Gazprom has said it wants to boost its share of global LNG trade to 9 percent by 2020 from about 2 percent last year. Its Shtokman venture with Total and Statoil delayed investment decisions until December after demand for LNG in the United States, the main target market, fell because of shale gas output. The Arctic venture has also named Europe as a potential LNG market.
Gazprom Marketing & Trading plans to trade up to 3 million tons of LNG this year, securing "less than half" of the fuel from the Gazprom-controlled Sakhalin-2 project, Barnaud told WGI. The rest will be supplied from Egypt, Nigeria, Qatar and Australia, and reloaded from the United States, he said.
"Nowadays we don't do much business in Europe or in the Atlantic Basin," Barnaud said. "If this winter demand peaks in Europe and matches our expectations to keep some — maybe Egyptian — cargoes in Europe, then we will do it."

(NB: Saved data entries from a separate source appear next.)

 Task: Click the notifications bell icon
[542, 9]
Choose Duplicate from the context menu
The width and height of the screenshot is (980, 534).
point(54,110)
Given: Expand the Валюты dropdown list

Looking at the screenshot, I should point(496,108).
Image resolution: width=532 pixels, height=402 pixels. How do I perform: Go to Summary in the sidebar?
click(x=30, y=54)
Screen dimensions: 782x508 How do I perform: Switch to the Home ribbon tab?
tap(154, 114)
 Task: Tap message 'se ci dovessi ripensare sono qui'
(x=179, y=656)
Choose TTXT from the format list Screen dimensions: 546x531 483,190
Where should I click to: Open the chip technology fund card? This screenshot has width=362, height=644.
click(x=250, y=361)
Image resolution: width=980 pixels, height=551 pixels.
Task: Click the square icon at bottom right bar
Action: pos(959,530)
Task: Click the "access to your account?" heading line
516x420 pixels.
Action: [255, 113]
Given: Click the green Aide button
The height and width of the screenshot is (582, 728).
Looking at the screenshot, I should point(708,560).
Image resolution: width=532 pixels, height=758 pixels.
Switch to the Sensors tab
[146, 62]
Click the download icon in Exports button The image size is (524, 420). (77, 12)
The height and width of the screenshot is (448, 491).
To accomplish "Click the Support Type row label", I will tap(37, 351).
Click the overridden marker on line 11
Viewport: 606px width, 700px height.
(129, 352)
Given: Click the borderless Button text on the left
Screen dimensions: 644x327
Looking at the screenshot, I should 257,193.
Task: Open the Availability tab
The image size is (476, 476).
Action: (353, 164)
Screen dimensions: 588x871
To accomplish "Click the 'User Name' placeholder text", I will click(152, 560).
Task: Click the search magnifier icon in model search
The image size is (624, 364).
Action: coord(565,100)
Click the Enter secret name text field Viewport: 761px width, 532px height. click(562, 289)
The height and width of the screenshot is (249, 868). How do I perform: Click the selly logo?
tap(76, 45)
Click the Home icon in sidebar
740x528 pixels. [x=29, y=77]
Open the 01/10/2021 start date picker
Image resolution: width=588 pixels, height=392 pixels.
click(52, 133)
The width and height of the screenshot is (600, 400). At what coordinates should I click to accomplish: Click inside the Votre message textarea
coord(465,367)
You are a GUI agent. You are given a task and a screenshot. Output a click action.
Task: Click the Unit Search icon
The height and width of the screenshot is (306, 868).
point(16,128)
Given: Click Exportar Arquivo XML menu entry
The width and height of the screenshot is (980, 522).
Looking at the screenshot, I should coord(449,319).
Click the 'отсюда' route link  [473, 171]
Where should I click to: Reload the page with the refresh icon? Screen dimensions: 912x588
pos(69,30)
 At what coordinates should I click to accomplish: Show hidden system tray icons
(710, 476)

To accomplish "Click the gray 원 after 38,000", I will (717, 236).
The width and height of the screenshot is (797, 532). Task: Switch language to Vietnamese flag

The trading unit ended a short-term agreement with Petroliam Nasional for the use of the Dragon LNG terminal in Britain, he said. The company will use third-party access for potential LNG imports to northwestern Europe, he said.
The unit has been "very successful in Asia" this year, marketing the fuel in Kuwait, Thailand, Japan, Korea, Taiwan, China and India, he said.
Deals to supply Indian companies will be completed "in the weeks and months ahead," indexing the prices to oil, Barnaud said.
The unit aims to boost volumes to as much as 35 million tons in five to 10 years after placing in the market LNG from Shtokman and the expansion of Sakhalin-2, he said.